No processo em curso no STF, o ministro da AGU (Advocacia-Geral da União), Jorge Messias, também se manifestou, em um parecer assinado em 7 de fevereiro. Segundo Messias, o atual governo se baseia em “fundamentos decisórios mais rígidos” para indeferir requerimentos que interfiram em terras indígenas.
O advogado-geral da União, porém, citou a posição do GSI e disse que a autorização para exploração de ouro em área vizinha à terra yanomami não contempla uma sobreposição com o território.
Já a ANM, no mesmo processo, afirmou que a outorga de um alvará pelo órgão não depende de autorização prévia do Incra, quando a área envolve assentamentos da reforma agrária. Isto só deve ocorrer para ingresso na área, segundo a ANM.
Sobre o alvará concedido, a agência disse, em nota, que a outorga não contempla lavra, mas apenas pesquisa para dimensionamento das reservas, e que o ato seguiu todos os preceitos legais.
“Todos os procedimentos de outorga em faixa de fronteira foram seguidos e a outorga foi precedida do assentimento expedido pelo Conselho de Defesa Nacional”, afirmou o órgão.
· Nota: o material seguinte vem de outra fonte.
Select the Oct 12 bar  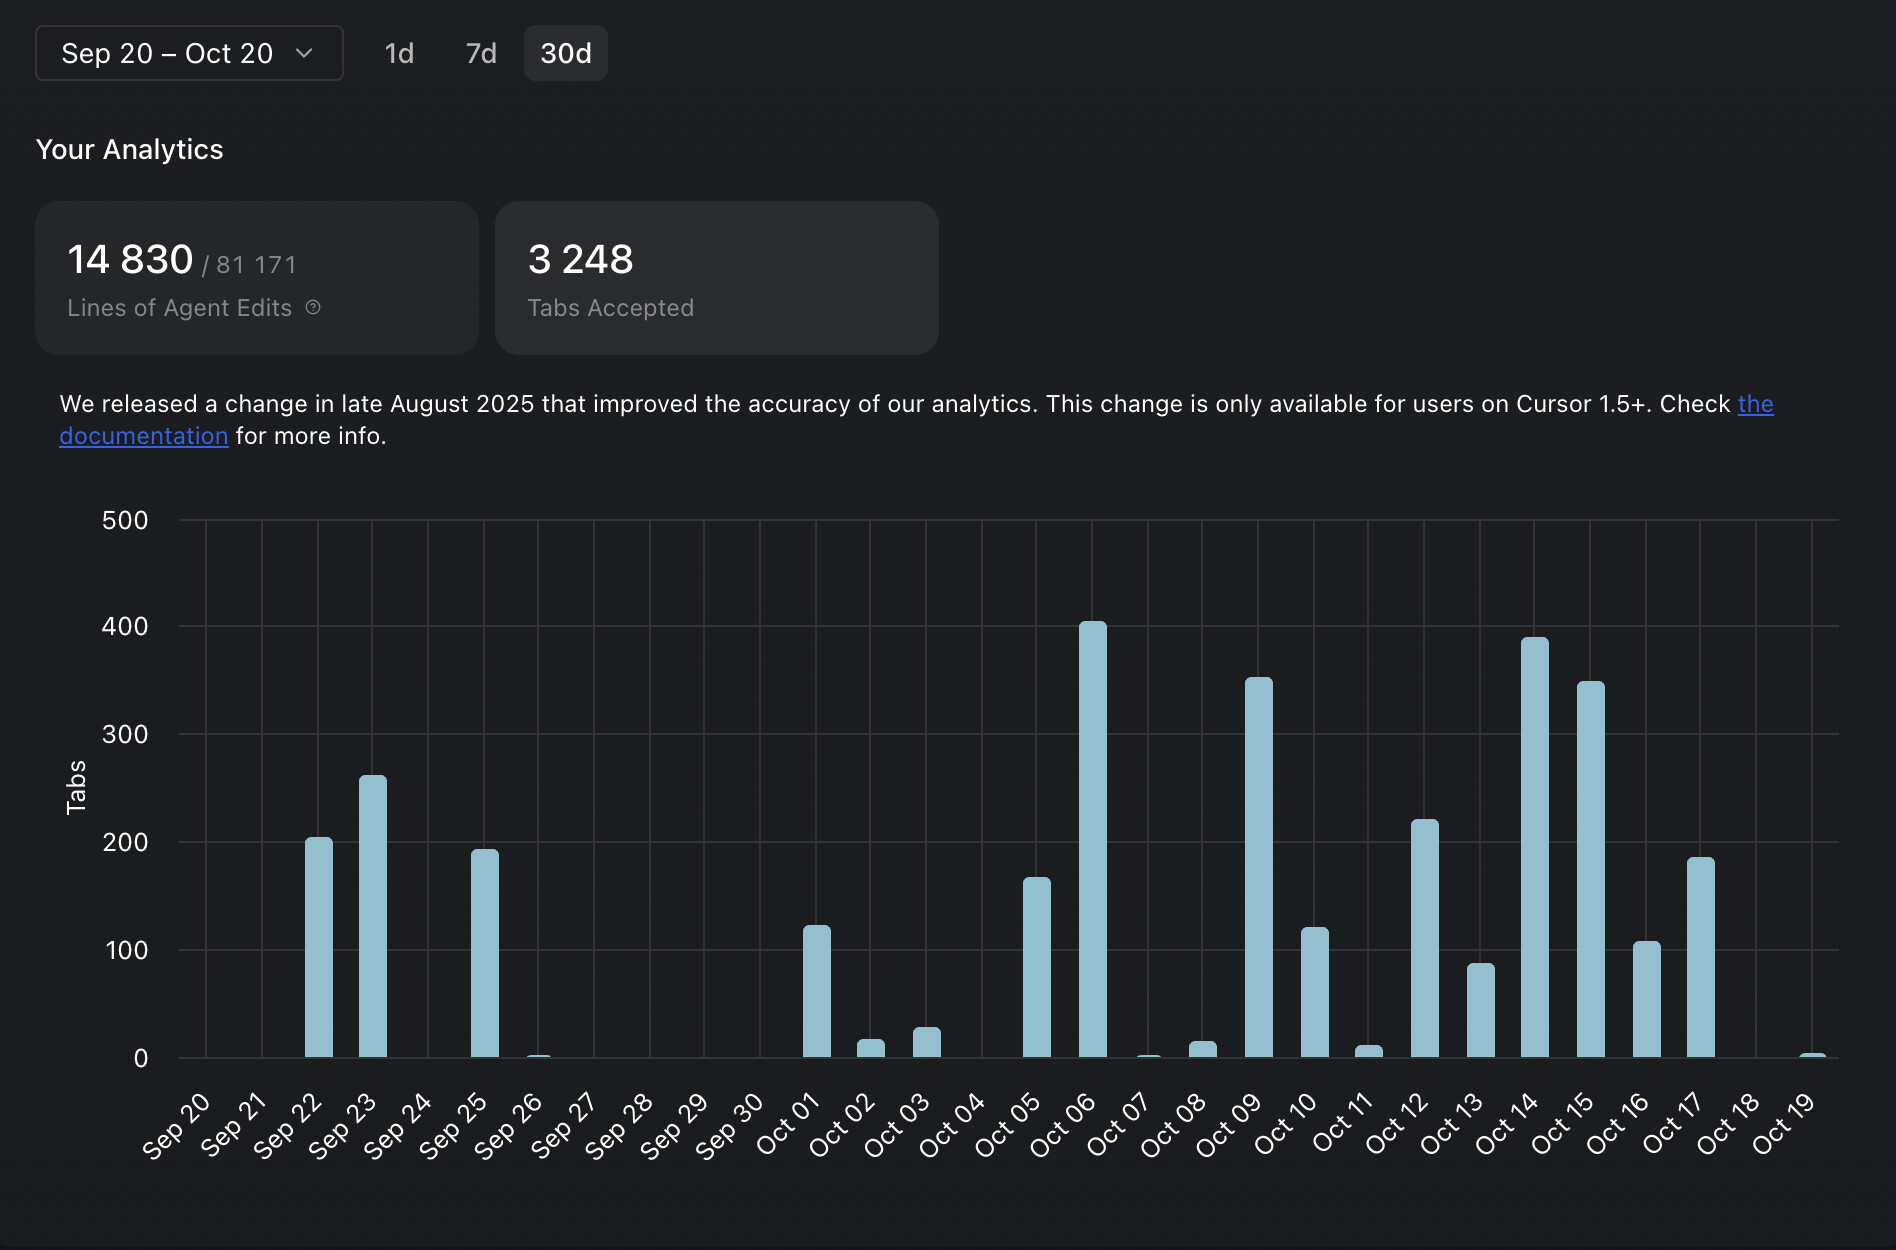click(1425, 938)
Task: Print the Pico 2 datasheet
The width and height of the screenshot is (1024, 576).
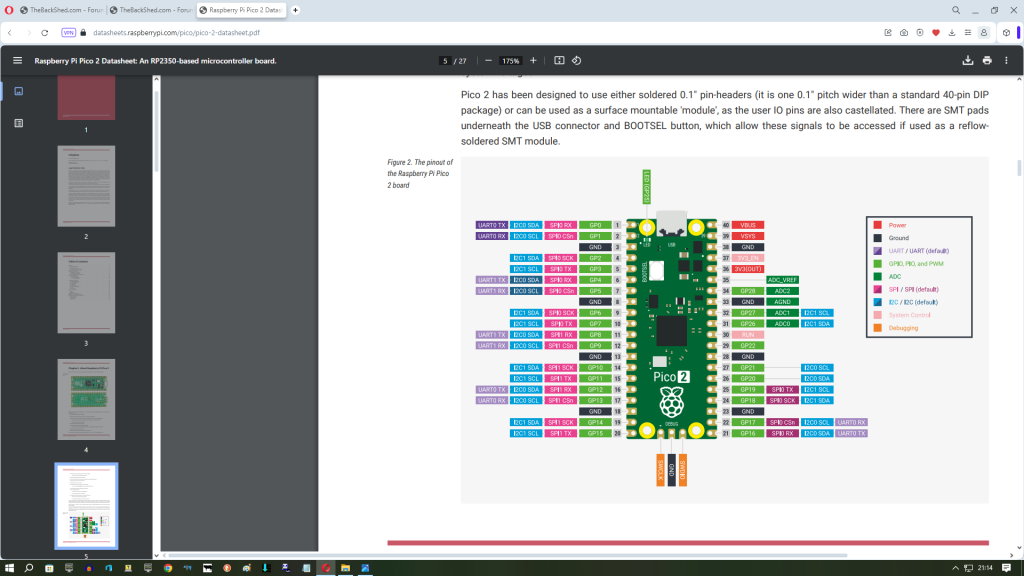Action: click(987, 60)
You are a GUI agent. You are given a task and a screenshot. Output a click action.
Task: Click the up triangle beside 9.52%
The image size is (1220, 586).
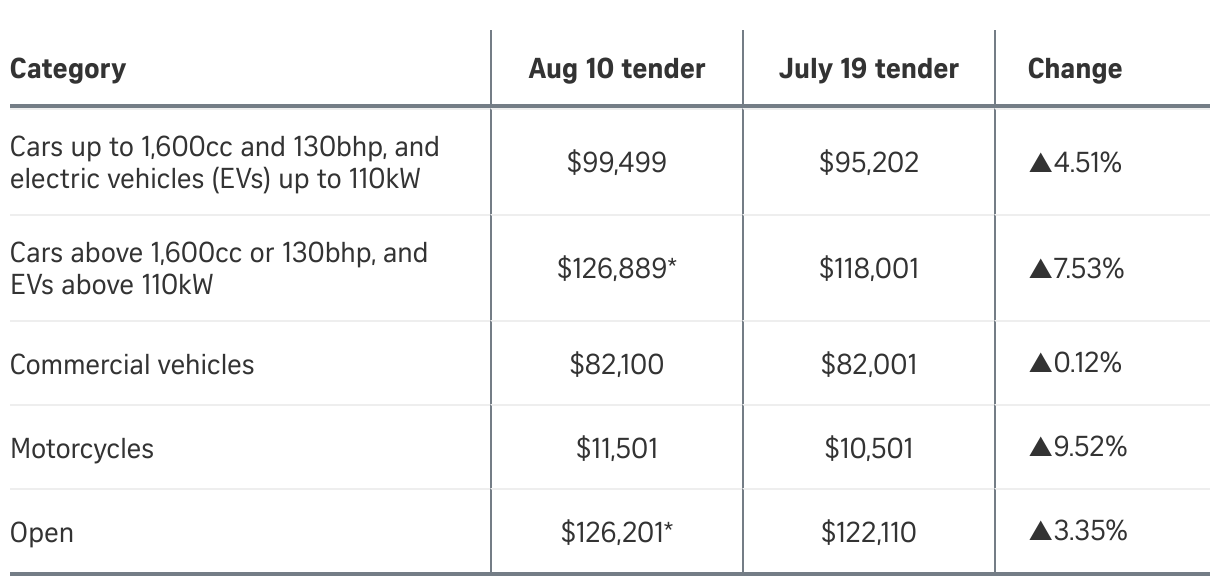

Segundo a agência, o Código de Mineração não prevê análise de antecedentes criminais para a expedição de uma autorização de pesquisa.
O procurador-geral da República, Augusto Aras, também não viu problema na pesquisa de ouro. “O receio é compreensível, muito especialmente considerado o contexto de crise humanitária que atingiu os indígenas yanomamis. Não há, porém, indicação nos autos de ato atual autorizativo de atividade exploratória com potencial impacto sobre a região que acenda alerta imediato.”
No programa Roda Viva, da TV Cultura, veiculado na segunda (20), a ministra dos Povos Indígenas, Sonia Guajajara, foi questionada sobre o aval dado pelo GSI de Lula à pesquisa de ouro em área vizinha aos yanomamis. Segundo ela, Lula pediu informações à ANM, e o ministério fez o mesmo. “Se é ilegal, todo mundo tem de combater, em especial o governo”, disse a ministra.
A ação no STF é relatada pelo ministro Nunes Marques, que ainda não proferiu decisões sobre as autorizações dadas.
Os assentimentos prévios para exploração de ouro na Cabeça do Cachorro foram anulados pelo próprio general Heleno, diante da abertura de uma investigação pelo MPF (Ministério Público Federal) para apurar as revelações feitas pela Folha e após comprovação pelo governo de que os atos se referiam a áreas em terras indígenas, o que é ilegal.